New Delhi:  Facing public resentment over the recent spike in fuel prices, the government on Tuesday cut the excise duty on both branded and unbranded petrol and diesel by Rs 2 a litre from Wednesday. According to sources, the finance ministry was initially reluctant to reduce the duty due to revenue concerns, but relented after discussions with the petroleum ministry on implementing steps to bring down petrol prices to Rs 60-65 a litre. 

“(The) government has reduced the basic excise duty on petrol and diesel (both branded and unbranded) by Rs 2 a litre with effect from October 4, 2017. Revenue loss on account of these reductions will be about Rs 26,000 crore in a full year and Rs 13,000 crore in the remaining part of the current financial year," the finance ministry announced on Twitter.

This comes at a time when diesel in Delhi scaled an all-time high of Rs 59.14 a litre, while other cities, too, saw a considerable increase in prices. The price of petrol in Delhi was at a two-year high of Rs 70.88 a litre on Tuesday. Currently, taxes constitute the excise duty of Rs 21.48 a litre, 30 per cent of the price of petrol, and Rs 17.33 a litre, 29 per cent of the price of diesel.

On September 20, Finance Minister Arun Jaitley had ruled out a cut in the excise duty. “We need excise revenues to push public investment, and if any state wants to reduce the excise duty, then they can do so," he had said. With subdued tax collections and the fiscal deficit touching 96 per cent of this year's target in August, the Union government was reluctant to cut the excise duty on petrol and diesel.

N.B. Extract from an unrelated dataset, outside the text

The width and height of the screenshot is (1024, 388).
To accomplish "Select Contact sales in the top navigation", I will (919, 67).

The government, however, is clear that there will be no rollback of the market-linked pricing policy for petrol and diesel. The United Progressive Alliance (UPA) government had decontrolled petrol prices in 2010 and had started a phased decontrol of diesel prices. In 2014, oil marketing companies moved to full market-linked pricing for diesel under the National Democratic Alliance (NDA) government.

Out of the overall excise collection, 42 per cent is transferred to state governments. However, industry experts and the government believe that prices will ease in the next few weeks as international prices are showing a declining trend.

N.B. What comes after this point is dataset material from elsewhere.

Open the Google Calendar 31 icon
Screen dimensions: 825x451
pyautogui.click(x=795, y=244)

Besides the excise duty, state governments levy the value-added tax in the range of 25-40 per cent on petrol and 15-25 per cent on diesel. Many state governments have also increased VAT on petrol and diesel in the past one year. While Kerala increased VAT on petrol to 34 per cent from 26 per cent, Maharashtra increased it to 47 per cent from 27 per cent, and Delhi to 27 per cent from 20 per cent.

Interestingly, since the implementation of daily pricing on June 16 this year, the price of the Indian basket of crude oil has gone up by around 19 per cent from $46 a barrel to $55.36 a barrel. However, domestic retail selling prices of petrol and diesel in Delhi have gone up by only 8 per cent during this period.  

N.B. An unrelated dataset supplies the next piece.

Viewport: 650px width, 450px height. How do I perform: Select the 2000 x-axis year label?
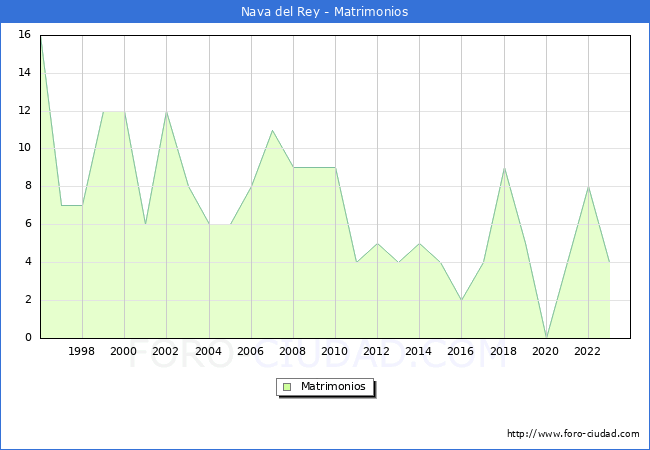(x=124, y=352)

"We see a decline in crude oil prices now. Hence, there will be a balancing of fuel prices in the coming weeks. The positive global changes include an increase in rig utilisation and also a rise in production from Libya and Algeria, which will increase supply,” said Dhaval Joshi, an analyst with Emkay Global Financial Services.

According to Petroleum Minister Dharmendra Pradhan, the main reason for the increase in petroleum product prices is the increase in international prices due to hurricanes Harvey and Irma in the US, following which 13 per cent of the US refinery capacity was shut down. “In the past three months, the FOB price of petrol and diesel in the international market increased by 20 per cent. The recent rise in prices is transient in nature and will ease in the coming days,” said a source close to the development.  

Pradhan has asked the Goods and Services (GST) Council to consider bringing all petroleum products within the ambit of the GST so as to harmonise the tax structure. The Union government also claims that the tax collected from petroleum products has led to an increase in allocations towards agriculture and farmers, rural development, and other infrastructure projects. Spending on agriculture has increased by 71 per cent compared to 2013-14. Spending on road transport and highways has doubled in the past three years, while the allocation to rural development has increased by 34 per cent.